I refer not to the tepid, anemic beverage that occupies taps at ‘average Joe’ sports bars or comes from the keg at some underaged Techie’s poor attempt at a dorm party (which is illegal, I may add), but to a local industry that takes pride in being cozy with the capital of the South.
Just for the uninformed, craft brewing (also synonymous with micro-brewing) differs from major brands by marketing small volume, yet more flavorful lagers, ales, stouts and hefeweizens. This gives anybody vast freedom to whet their imagination in making endless varieties through the addition or subtraction of basic ingredients, thereby putting hundreds of underground favorites onto shelves throughout the States.
The ABC (Atlanta Brewing Company), situated smack dab in the right atrium of Atlanta, is perhaps the most prominent craft brewery in the city.

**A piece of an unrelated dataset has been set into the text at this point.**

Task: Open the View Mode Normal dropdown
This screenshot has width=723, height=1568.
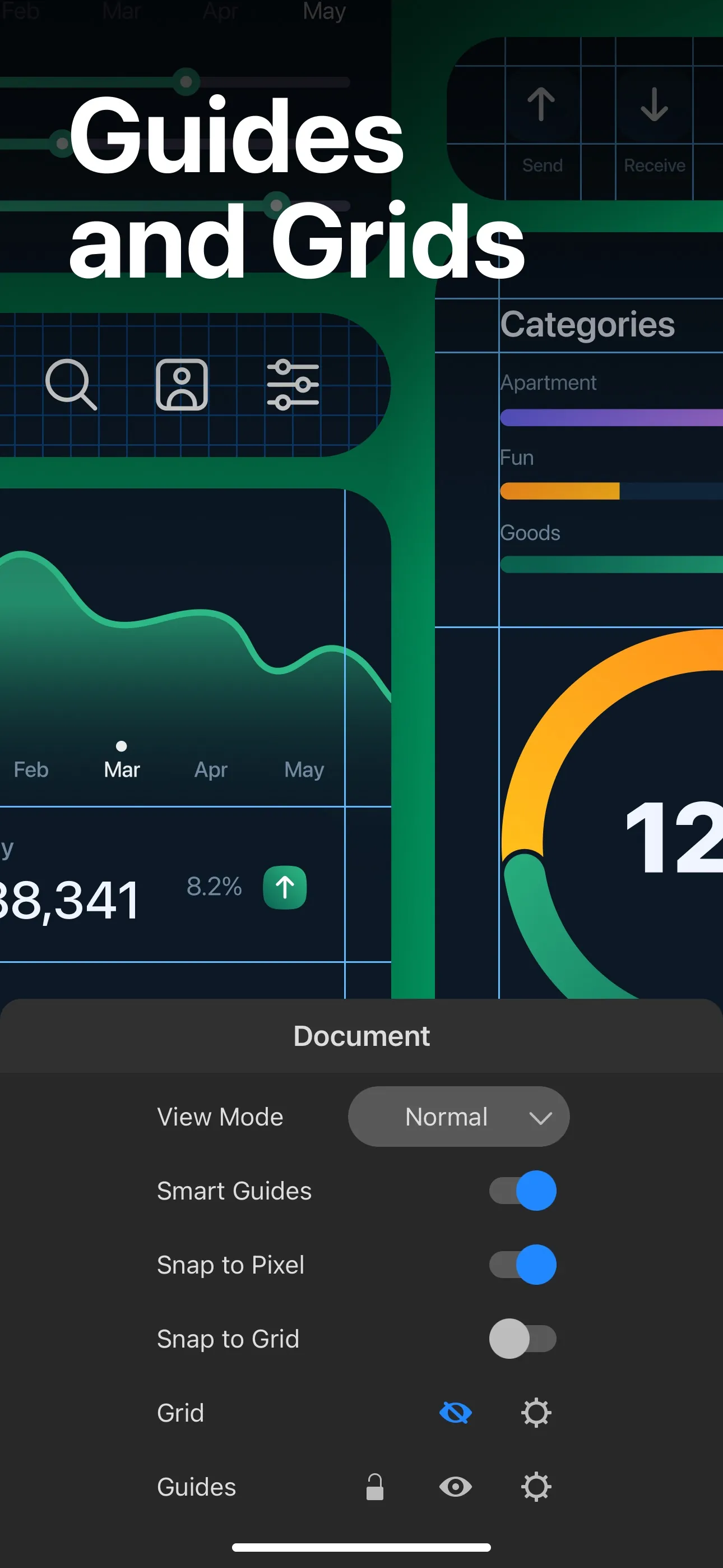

It has a 15-year history of winning medals and giving Atlanta the reputation of being the Southeast’s master of brews.
Being the oldest, it started off as a small establishment until it finally grew and relocated to larger holdings, meaning patrons get more of that fabulous Red Brick Ale it’s known for.
Just to become better acquainted with the subject, my tongue has led me to experience Atlanta Brewing Company’s tour of their facilities, which is held twice a week; though in all actuality, it’s more of a crowded, pleasant get-together (with a dozen taps to serve out samples), that finally ends with the guides’ elaboration about the millennia-old process of brewing and bragging rights on how greatly they’ve paraded as number one in the Big Peach.

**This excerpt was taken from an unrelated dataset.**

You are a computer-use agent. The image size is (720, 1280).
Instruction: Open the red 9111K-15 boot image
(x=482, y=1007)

Though rarely graced by lady luck’s presence, I had the fortune of running into Charles Gaston, the brains behind this year’s amazingly popular Oktoberfest batch (who happens to be a Yellow Jacket graduate).
“It is one of the best jobs you could have…and I have also had a number of great opportunities,” Gaston said.
“We try to show people that there are many great beers available from around the country that are much more interesting and complex than the major brands,” Gaston said.
But just to let you know, strong competition does exist for the flagship of Atlanta’s craft brews: Sweetwater mesmerizes the masses with their complex, citrusy 420 pale ale, while the Terrapin Brewing Co. in Athens catches the attention of those who enjoy a Golden Ale on a crisp autumn night.
“More specifically, there are actually great breweries here in the Southeast, and even as close as just down the street,” Gaston said.
So although it’s perfectly fine to go the mainstream and find comfort knowing you’ve saved some green for necessities by purchasing domestic American lager, nothing really beats the knowledge of supporting the local economy (in more ways than one) while experiencing how Southerners like to dash their own crisp, hops-drenched formula into the market.